Records excerpted from a collection
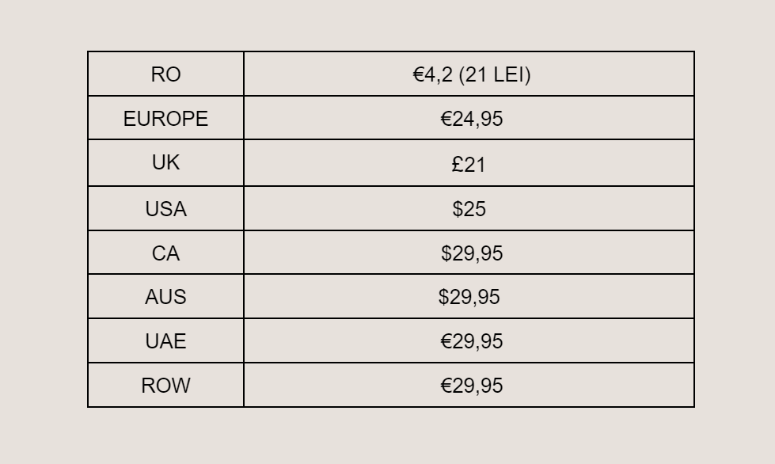
Task: Click the CA region cell
Action: click(165, 253)
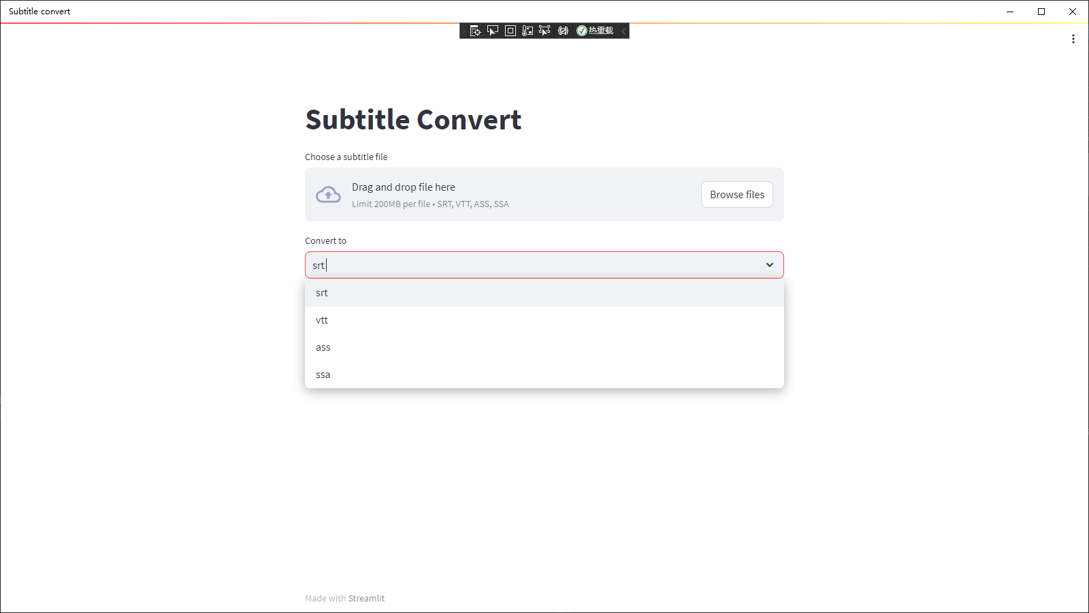Click the XAML binding failures icon
1089x613 pixels.
click(x=563, y=31)
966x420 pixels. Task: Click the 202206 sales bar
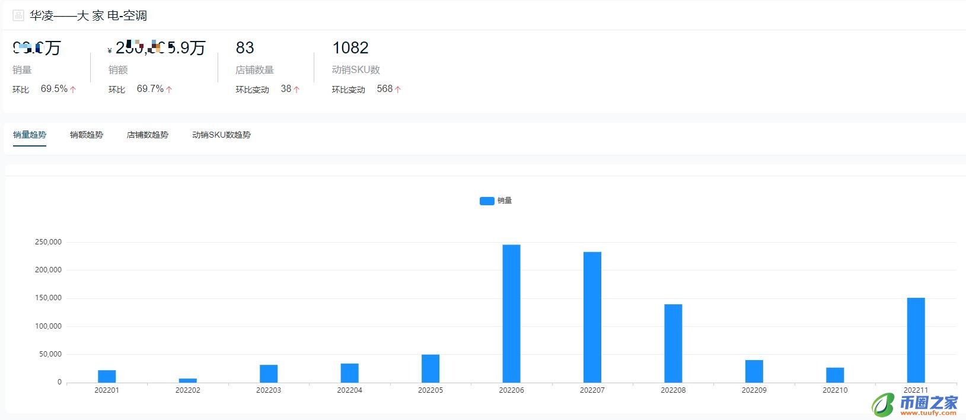pos(511,313)
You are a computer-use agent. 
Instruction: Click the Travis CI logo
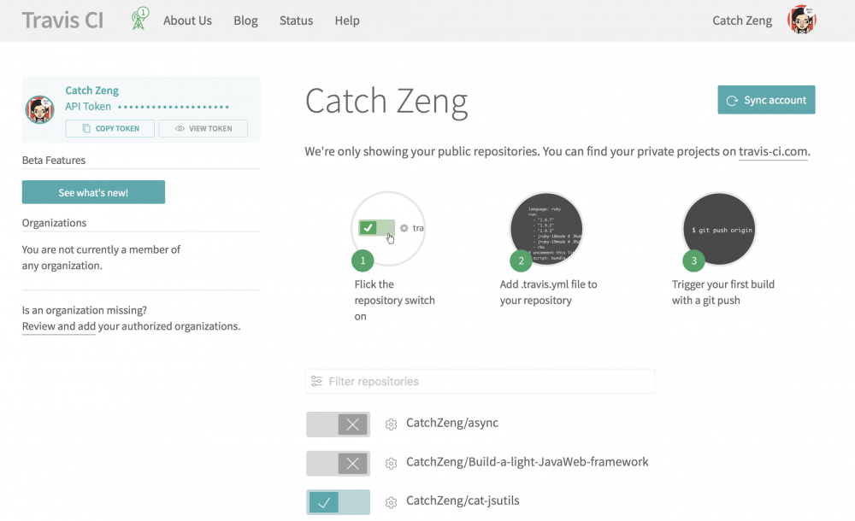click(x=62, y=20)
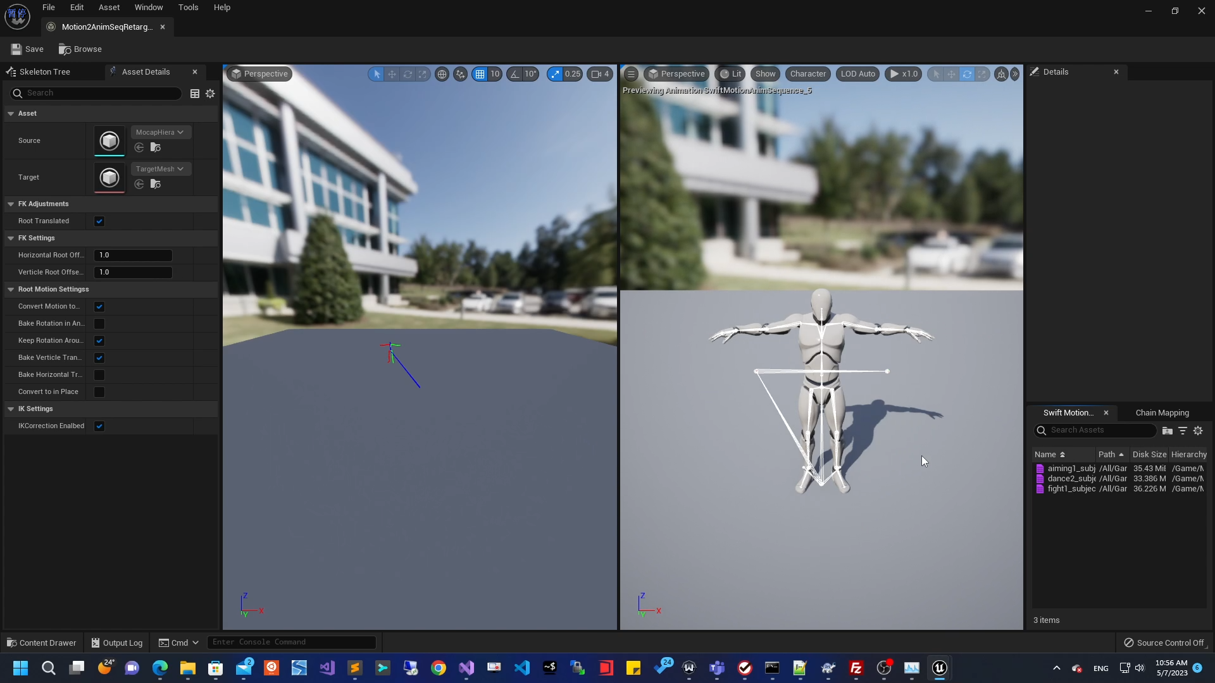Click the play animation button at x1.0
Image resolution: width=1215 pixels, height=683 pixels.
pyautogui.click(x=904, y=73)
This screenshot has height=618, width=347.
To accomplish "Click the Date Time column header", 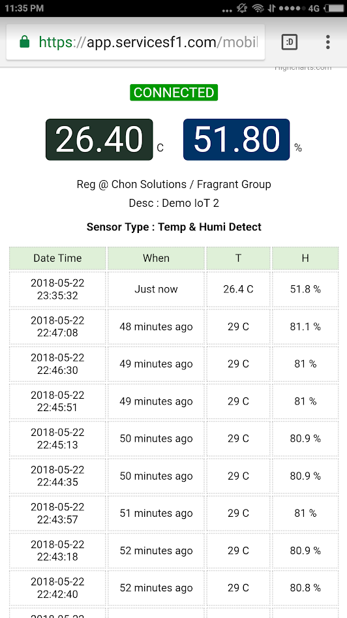I will 57,258.
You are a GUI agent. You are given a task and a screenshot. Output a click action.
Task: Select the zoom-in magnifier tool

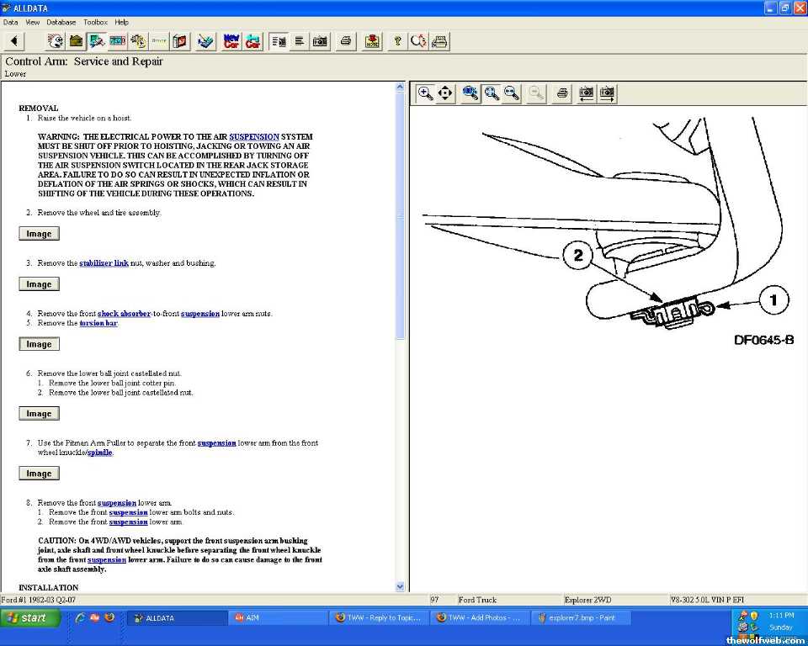[425, 93]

**The task:** No pictures should appear in the answer, which is to be the lines from the line with "You are a GUI" through the end of the records above, restated exactly.

**Expected answer:**
You are a GUI agent. You are given a task and a screenshot. Output a click action.
Task: Select the zoom-in magnifier tool

[425, 93]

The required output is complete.